母川回帰

ダウン症の人たちのためのプライベートアトリエ、元アトリエ・エレマン・プレザン東京代表、佐久間寛厚のブログです。日々の制作の場で人間の心と創造性の源を見つめています。

東京を去る前に

引っ越し日が間近に迫ってきた。
東京での生活もこれで終わり。
アトリエ・エレマン・プレザンでの20年も終わった。これからは一般社団法人ダウンズタウンプロジェクトとして、新たなスタートをきる。とは言え、東京アトリエに全てをつぎこんで来たので、先立つものは何も無く、まずは家族が生活して行くために働かなければならない。次のプロジェクトに挑めるまでには少し時間が必要。佐久間さんのことだから、次のプランがとか言われるけれど、そんなものがあったら東京アトリエ存続のために使っている。

振り返ると10代を宮島慎一郎の共働学舎で、20代、30代をアトリエ・エレマン・プレザンで働いてきたことになる。一つの道をひたすら歩んで来た。いや、突っ走って来た。一言で言えば、それは関係性によって、心と心が響き合う時に、生まれるものに懸けてきた。たった一人の人間の心の奥を共に旅すること。場を見た人達の多くが言ってくれたように、僕にはこれは天職だった。佐久間が入れば変わる。何かが動く。絵で言うなら、描かなかった人が描いたり、他のことで言ったら話せなかった人が話したり、分かり易く言うならそんなことは無数にあった。単純に一人一人の表情が違ったり。何故だろう、と沢山の人が言ってくれた。僕には何故かは明白に見えている。タッチすべき場所が分かる。こう言うことをこう言う場所ではあまり多くを語るべきではない。言えることは、役割を与えられた数十年にどれほど感謝しても足りない、と言うこと。
この先、現実的に僕が現場に立てる可能性は低い。立てたとしてもそれほど多くはないだろう。また部分的なものとなるだろう。でも、それで良いと思っている。次に進む責任がある。ケジメとして、そんなことを色々と書かなければと思っていたけど、今はまだ時間も体力もないので、この辺りで。道なき道を進んできたので、いつかはそれがどんなものであったのか、次の人達のためにも伝える必要があると思っている。どんな形になるかは分からない。
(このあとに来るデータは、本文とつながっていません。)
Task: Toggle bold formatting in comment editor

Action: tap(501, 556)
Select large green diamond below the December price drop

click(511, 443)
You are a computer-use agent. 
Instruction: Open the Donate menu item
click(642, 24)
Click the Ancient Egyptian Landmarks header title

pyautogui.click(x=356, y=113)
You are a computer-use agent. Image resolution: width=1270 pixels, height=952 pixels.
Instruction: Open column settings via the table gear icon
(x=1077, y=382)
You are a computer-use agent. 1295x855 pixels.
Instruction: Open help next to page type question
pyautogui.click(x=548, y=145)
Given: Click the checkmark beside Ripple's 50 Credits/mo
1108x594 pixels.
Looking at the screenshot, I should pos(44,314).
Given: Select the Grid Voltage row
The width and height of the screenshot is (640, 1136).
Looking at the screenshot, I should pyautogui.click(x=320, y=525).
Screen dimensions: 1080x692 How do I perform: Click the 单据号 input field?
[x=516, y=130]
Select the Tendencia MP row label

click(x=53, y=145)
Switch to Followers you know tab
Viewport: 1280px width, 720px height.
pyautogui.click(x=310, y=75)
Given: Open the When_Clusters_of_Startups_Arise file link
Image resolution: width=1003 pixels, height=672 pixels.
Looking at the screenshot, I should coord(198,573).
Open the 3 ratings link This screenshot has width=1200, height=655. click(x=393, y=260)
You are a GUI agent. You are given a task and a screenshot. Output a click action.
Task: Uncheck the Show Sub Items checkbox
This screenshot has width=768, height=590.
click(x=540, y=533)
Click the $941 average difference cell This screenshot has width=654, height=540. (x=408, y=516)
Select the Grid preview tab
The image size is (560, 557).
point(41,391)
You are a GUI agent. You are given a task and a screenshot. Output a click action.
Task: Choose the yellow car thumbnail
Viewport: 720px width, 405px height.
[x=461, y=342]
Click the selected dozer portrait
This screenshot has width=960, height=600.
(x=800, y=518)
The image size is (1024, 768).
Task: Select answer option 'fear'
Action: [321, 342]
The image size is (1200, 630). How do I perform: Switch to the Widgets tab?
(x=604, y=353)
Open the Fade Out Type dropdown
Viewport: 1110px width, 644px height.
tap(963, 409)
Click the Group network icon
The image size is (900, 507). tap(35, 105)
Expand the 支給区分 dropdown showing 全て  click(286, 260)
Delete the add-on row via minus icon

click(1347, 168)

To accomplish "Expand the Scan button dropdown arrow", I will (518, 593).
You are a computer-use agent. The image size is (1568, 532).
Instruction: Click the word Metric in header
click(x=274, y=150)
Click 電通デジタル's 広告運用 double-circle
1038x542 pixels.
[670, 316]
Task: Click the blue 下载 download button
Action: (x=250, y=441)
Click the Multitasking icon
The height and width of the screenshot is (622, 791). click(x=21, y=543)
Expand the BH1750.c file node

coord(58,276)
関係性と言った。共感とも良く言ってきた。それを1つの技として、術として磨いてきた。そこから何が見えたか。全ては人間の可能性への挑戦だったと思う。今言えることは、間違ってなかったな、と言うこと。語り部として母川回帰シリーズのような取り組みも行ってきた。これからもやって行きたい。1つ言えることは、途轍もなく凄い世界が存在している、と言うこと。人はそれを見ることが出来る。人はそこへ行くことが出来る。無敵の世界と言うか、最強の世界と言うか。人がそのスイッチが入った時、どれだけ凄いか、いっぱい見てきたから。そして、それは何処の誰にでも可能性がある、と言うことが。世の中、人間を馬鹿にしているけれど、人間はもっともっと豊かな存在であることを、これからも証明していきたい。